2 files changed, 58 insertions, 0 deletions

diff --git a/src/test/regress/expected/strings.out b/src/test/regress/expected/strings.out
index 6b9dc5df9f4..831fb9e2037 100644
--- a/src/test/regress/expected/strings.out
+++ b/src/test/regress/expected/strings.out
@@ -22,6 +22,7 @@ ERROR:  syntax error at or near "' - third line'"
 LINE 3: ' - third line'
         ^
 -- Unicode escapes
+SET standard_conforming_strings TO on;
 SELECT U&'d\0061t\+000061' AS U&"d\0061t\+000061";
  data 
 ------
@@ -34,6 +35,18 @@ SELECT U&'d!0061t\+000061' UESCAPE '!' AS U&"d*0061t\+000061" UESCAPE '*';
  dat\+000061
 (1 row)
 
+SELECT U&' \' UESCAPE '!' AS "tricky";
+ tricky 
+--------
+  \
+(1 row)
+
+SELECT 'tricky' AS U&"\" UESCAPE '!';
+   \    
+--------
+ tricky
+(1 row)
+
 SELECT U&'wrong: \061';
 ERROR:  invalid Unicode escape value at or near "\061'"

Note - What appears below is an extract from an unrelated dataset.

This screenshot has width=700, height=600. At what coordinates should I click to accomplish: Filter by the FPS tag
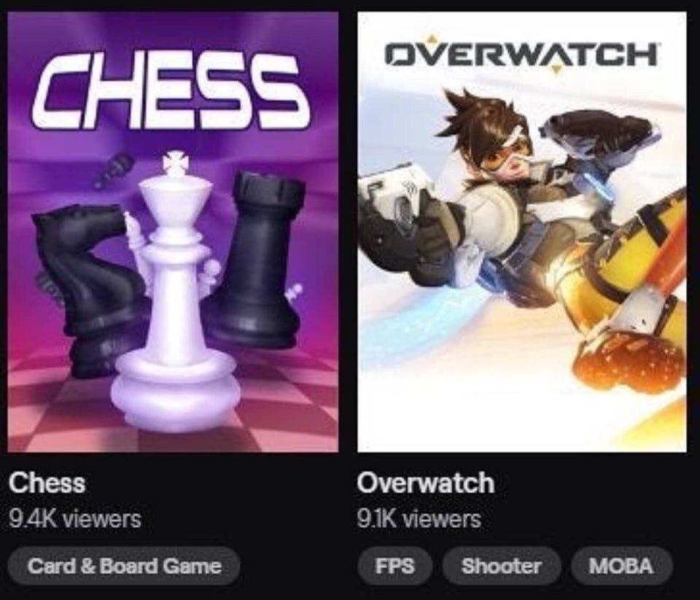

 LINE 1: SELECT U&'wrong: \061';
@@ -46,6 +59,32 @@ SELECT U&'wrong: +0061' UESCAPE '+';
 ERROR:  invalid Unicode escape character at or near "+'"
 LINE 1: SELECT U&'wrong: +0061' UESCAPE '+';
                                          ^
+SET standard_conforming_strings TO off;
+SELECT U&'d\0061t\+000061' AS U&"d\0061t\+000061";
+ERROR:  unsafe use of string constant with Unicode escapes
+DETAIL:  String constants with Unicode escapes cannot be used when standard_conforming_strings is off.
+SELECT U&'d!0061t\+000061' UESCAPE '!' AS U&"d*0061t\+000061" UESCAPE '*';
+ERROR:  unsafe use of string constant with Unicode escapes
+DETAIL:  String constants with Unicode escapes cannot be used when standard_conforming_strings is off.
+SELECT U&' \' UESCAPE '!' AS "tricky";
+ERROR:  unsafe use of string constant with Unicode escapes
+DETAIL:  String constants with Unicode escapes cannot be used when standard_conforming_strings is off.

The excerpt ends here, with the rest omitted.